Remember before COVID when the biggest issue in front of council was the removal or the retaining of two leash-free, fenced-in dog parks in the city? At the time, council asked staff to look at other sites that might serve as future dog parks outside of residential areas, and they have delivered a report that should come as no surprise to anyone. The best candidate? Eastview Park.
Back at February’s council meeting, council voted to direct staff to report back with options for the feasibility of a fenced-in dog park in non-residential areas. The request was made after some residents in the area of the Peter Misersky dog park, and the then-proposed park at Bristol Street, voiced concerns about noise, smell, and parking congestion. Although council’s intention with the original motion was to integrate dog parks into neighbourhoods to support walkability, the popularity of the parks seem to have made them destinations.
“Our once quiet street and park became a muddy, noise ridden nightmare,” wrote Toni Gilchrist, one of the people in favour of closing the Peter Misesky Park in February. “Our windows remained closed for the summer due to the constant barking, owners yelling at their dogs, clanging of gates, car exhaust and the smell of dog feces.”

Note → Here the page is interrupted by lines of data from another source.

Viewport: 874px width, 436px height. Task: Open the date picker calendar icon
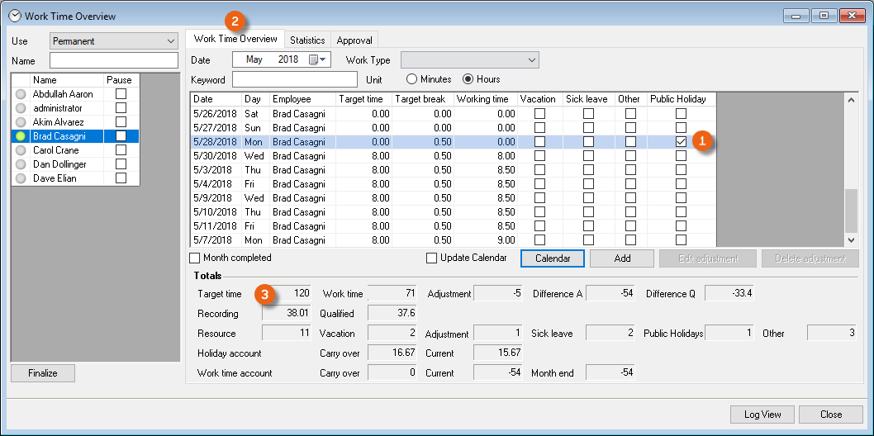314,59
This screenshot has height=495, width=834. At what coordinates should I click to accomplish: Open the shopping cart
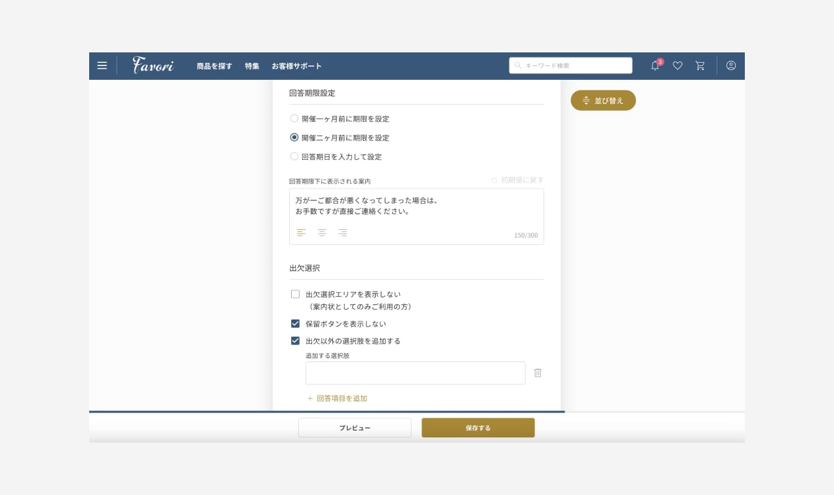click(700, 65)
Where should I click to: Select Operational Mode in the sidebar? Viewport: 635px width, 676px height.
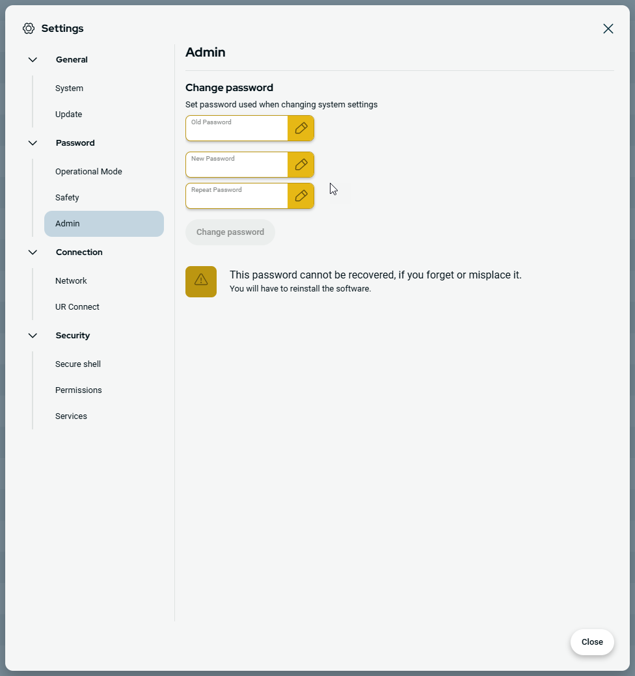88,172
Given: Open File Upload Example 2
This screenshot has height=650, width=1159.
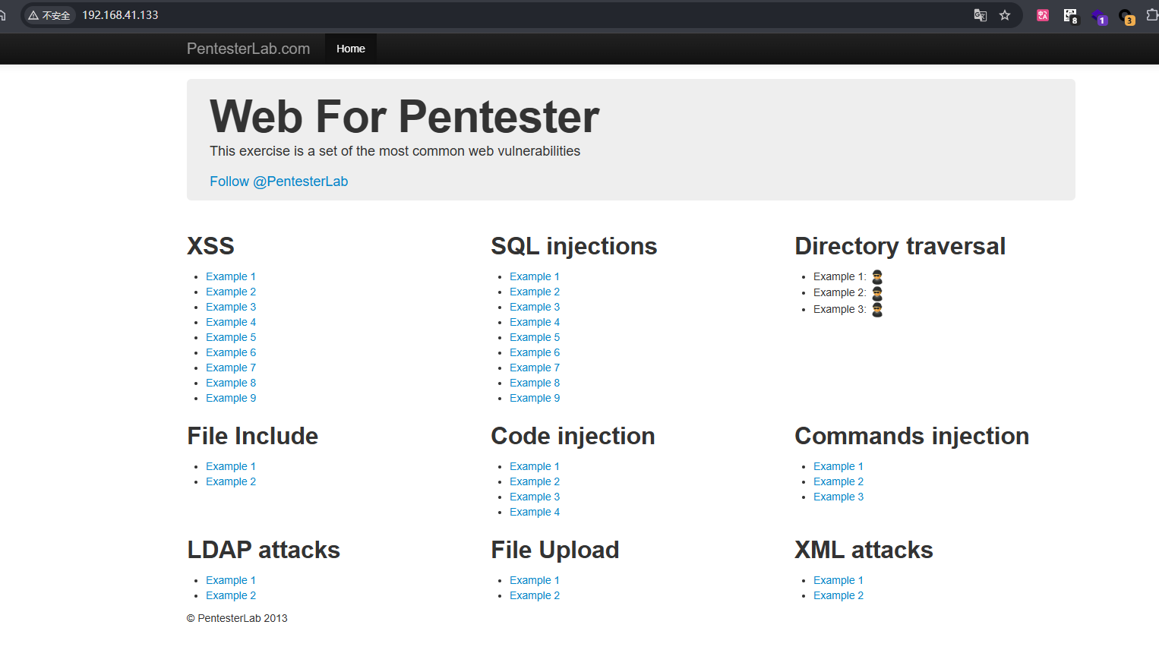Looking at the screenshot, I should pos(535,596).
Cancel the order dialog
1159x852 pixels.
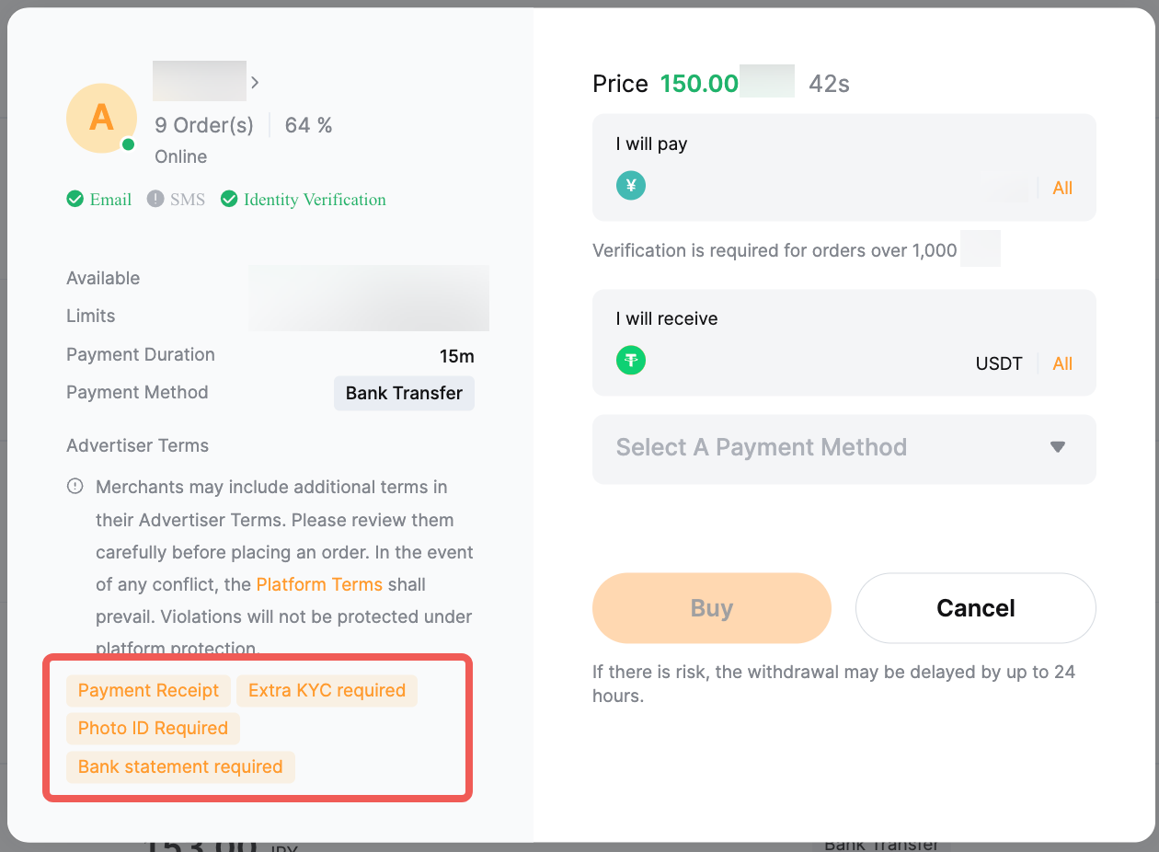tap(975, 608)
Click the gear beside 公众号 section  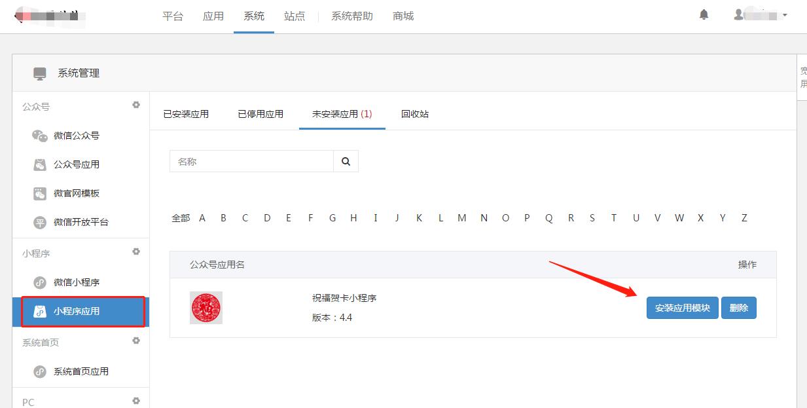tap(136, 105)
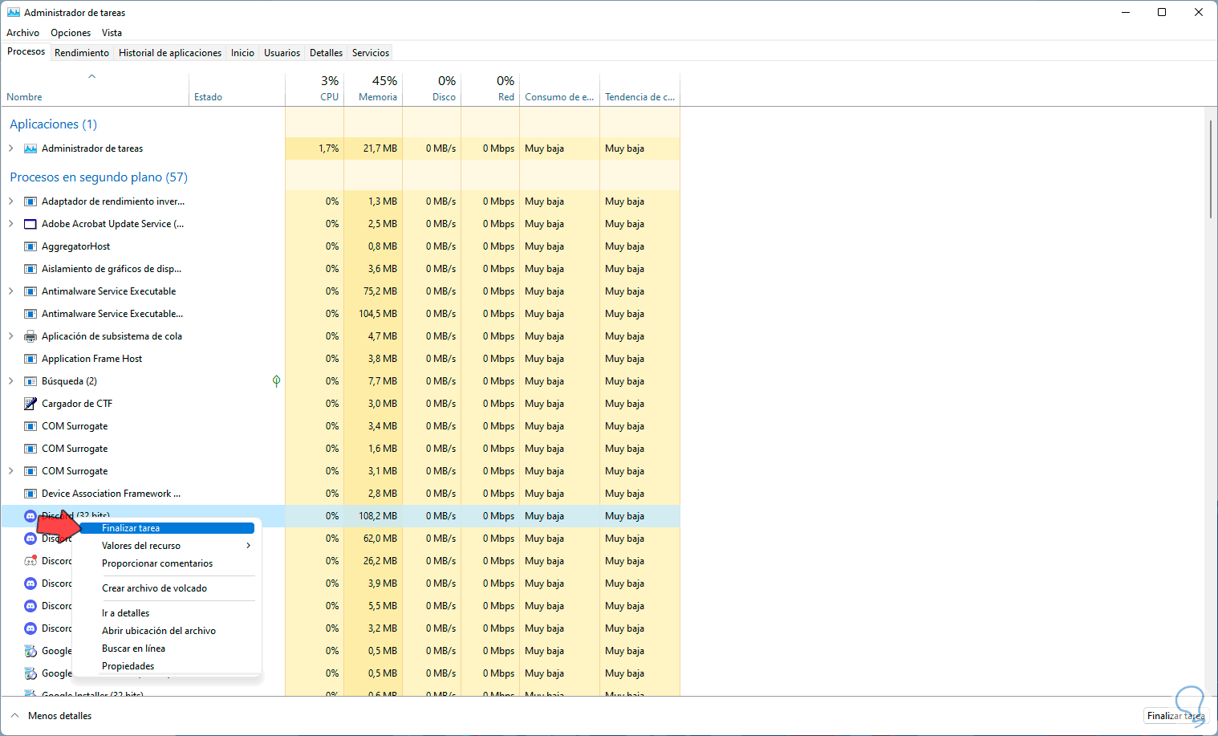The height and width of the screenshot is (736, 1218).
Task: Click the Cargador de CTF icon
Action: pos(30,404)
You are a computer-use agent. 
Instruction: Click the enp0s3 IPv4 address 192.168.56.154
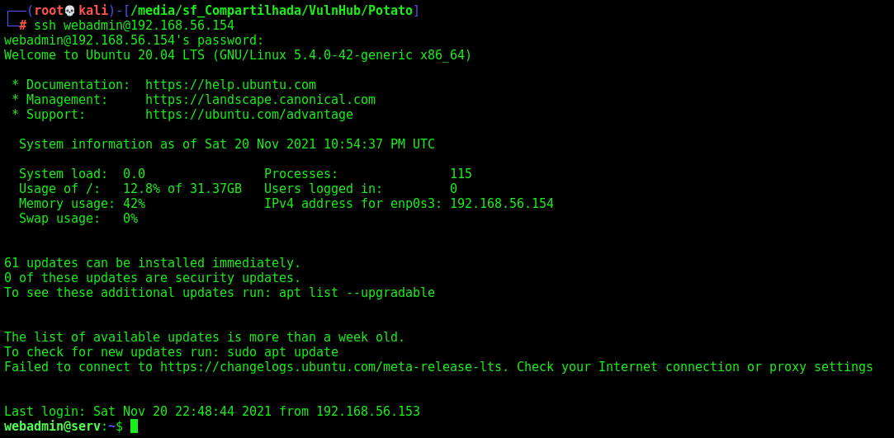tap(502, 204)
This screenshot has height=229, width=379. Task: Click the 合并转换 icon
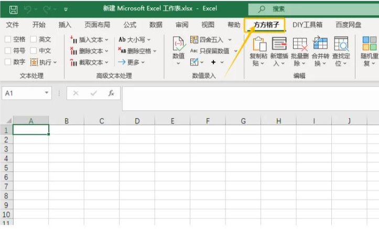pos(320,44)
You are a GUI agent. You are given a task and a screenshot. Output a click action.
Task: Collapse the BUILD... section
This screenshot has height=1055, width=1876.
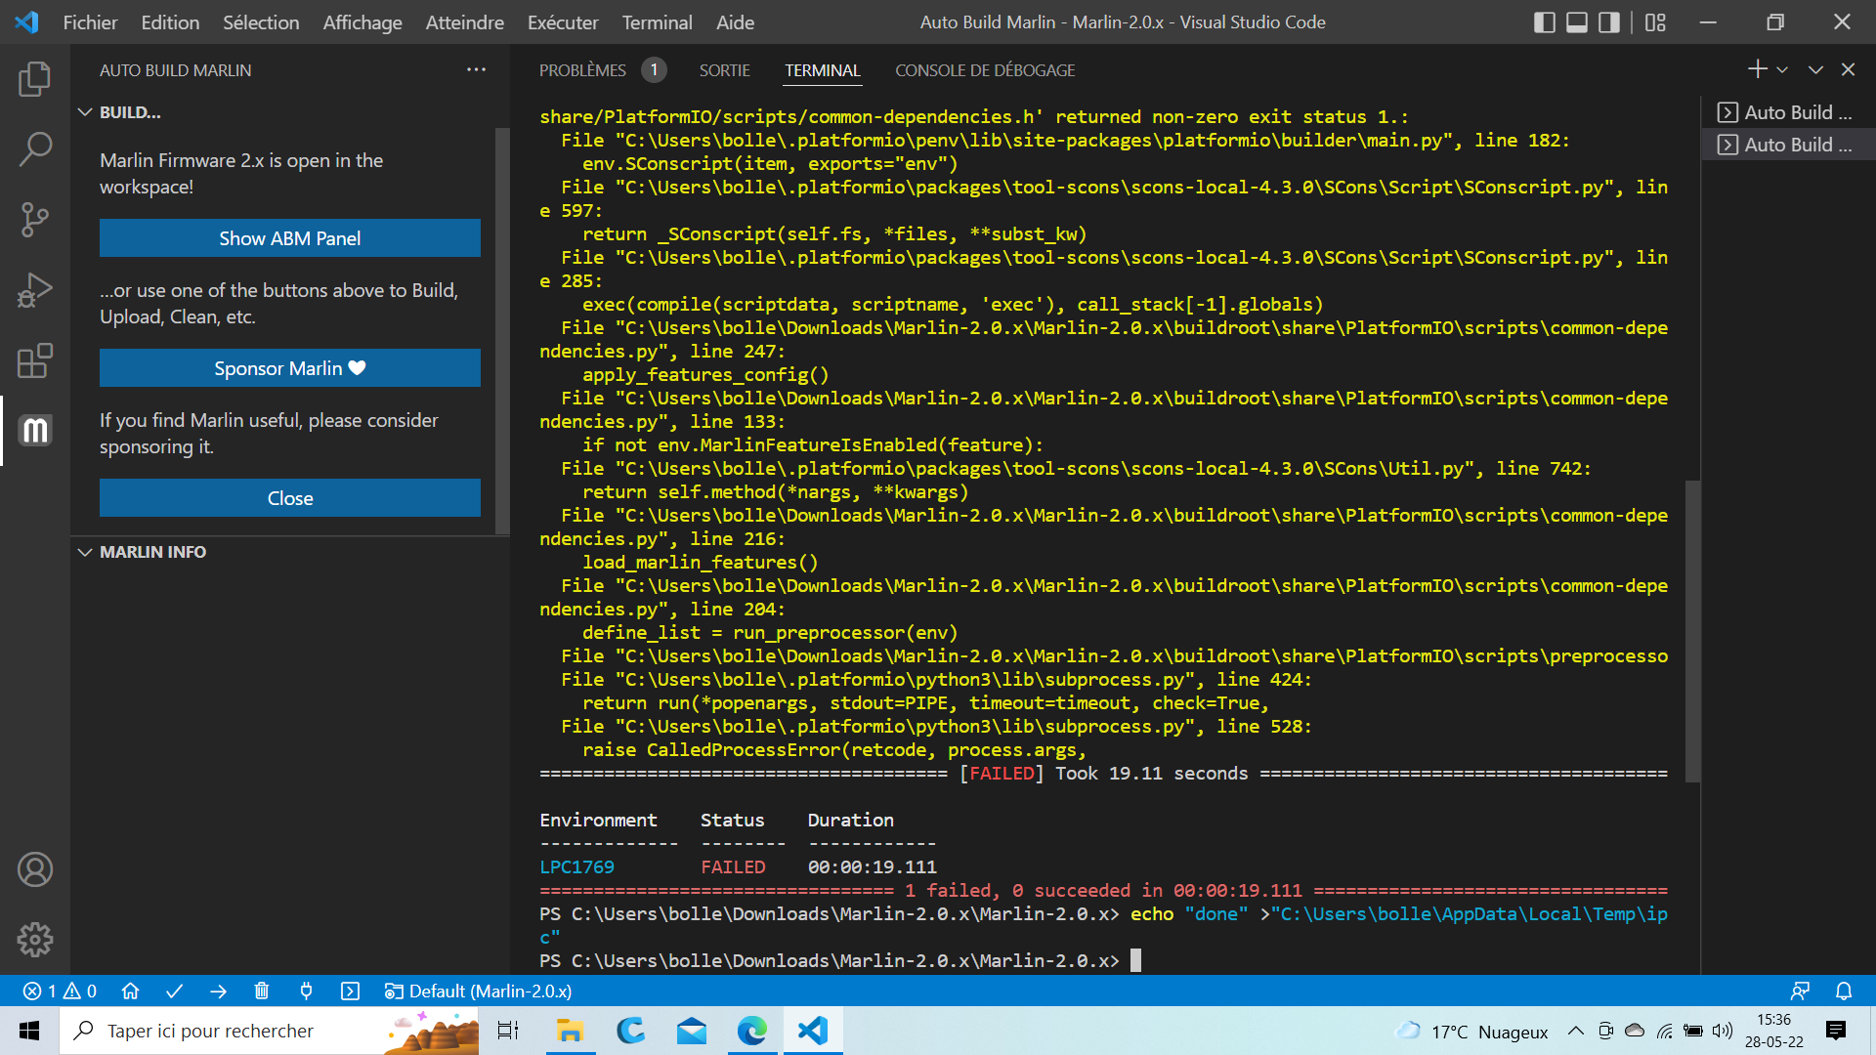click(85, 112)
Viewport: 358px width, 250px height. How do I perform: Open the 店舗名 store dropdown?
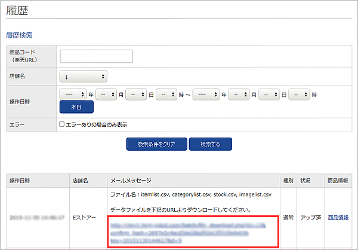[x=83, y=76]
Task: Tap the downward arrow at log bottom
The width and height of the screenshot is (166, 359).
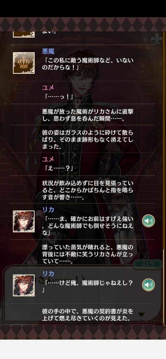Action: tap(141, 315)
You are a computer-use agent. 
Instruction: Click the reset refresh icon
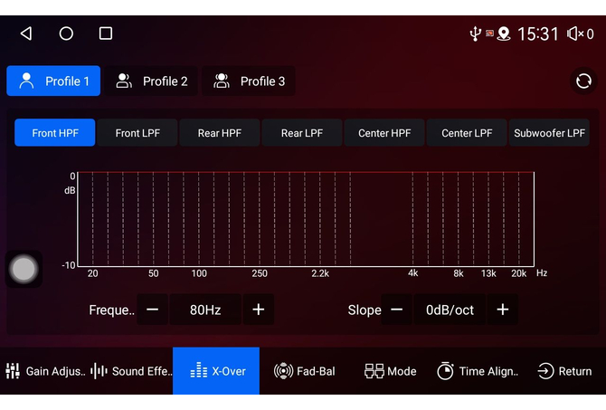[x=583, y=81]
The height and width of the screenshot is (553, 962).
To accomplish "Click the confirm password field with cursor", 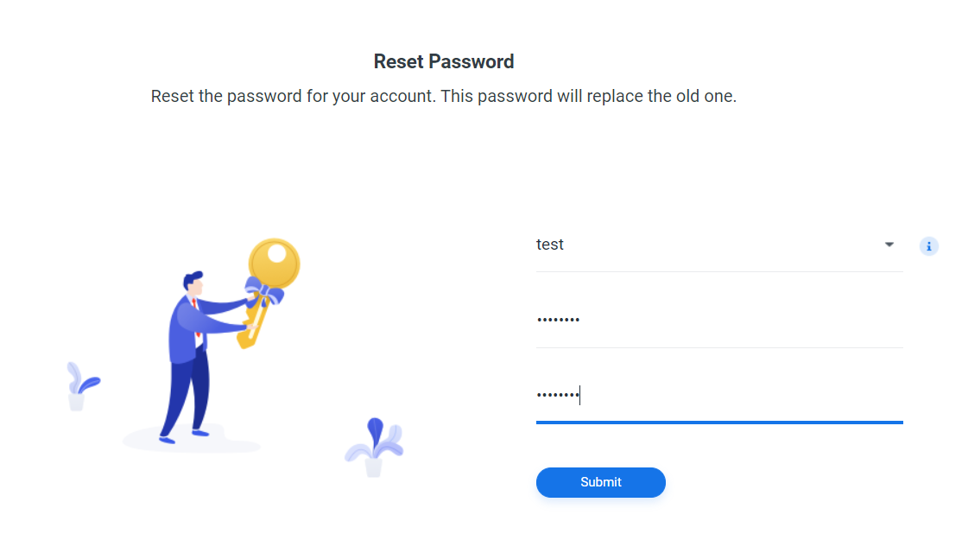I will (x=718, y=396).
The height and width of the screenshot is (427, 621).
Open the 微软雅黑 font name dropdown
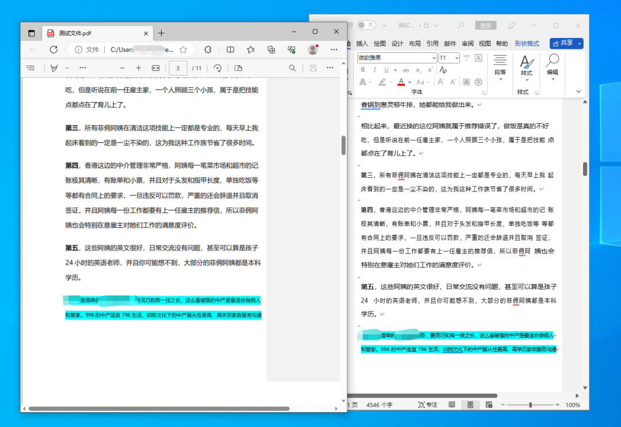pos(434,58)
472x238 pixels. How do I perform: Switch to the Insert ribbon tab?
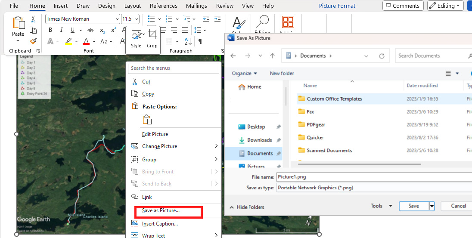tap(61, 6)
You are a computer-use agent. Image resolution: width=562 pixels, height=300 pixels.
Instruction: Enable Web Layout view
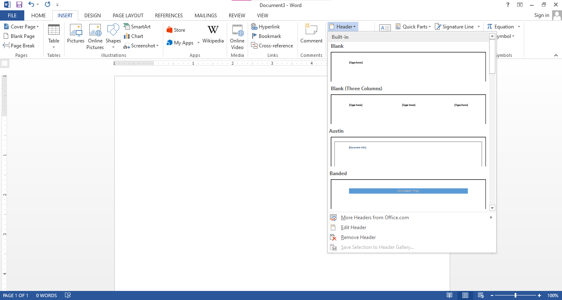481,295
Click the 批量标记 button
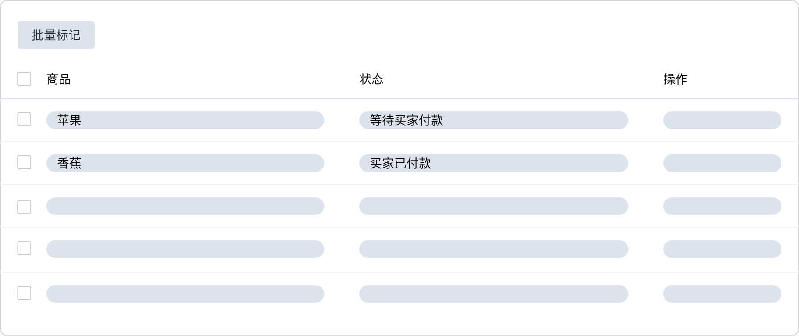Viewport: 799px width, 336px height. pos(56,35)
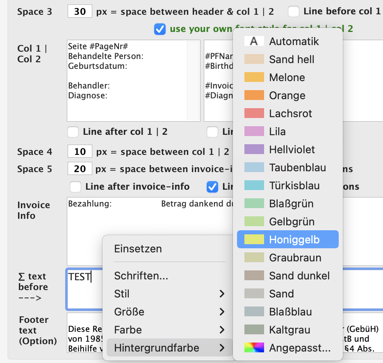Apply the Türkisblau background color

(254, 186)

In terms of looking at sites for dog parks in non-residential areas, staff identified 14 potential sites but but while they were all owned by public entitles, only four of them are owned by the City of Guelph.
“Owners of these properties include Grand River Conservation Authority (GRCA), the Ministry of Transportation (MTO), Hydro One, and the University of Guelph,” the report said. “Staff have not consulted with the property owners as this was considered outside of the scope of Council’s ask. Significant staff time would be required to further evaluate all of these sites.
“Further evaluation would include facilitating conversations with the land owners, obtaining future plans for these lands, on-site analysis, policy analysis, including official plan and zoning analysis, identification of any other technical studies or requirements,and identification of the design requirements associated with existing facilities, such as hydro corridors,” the report added.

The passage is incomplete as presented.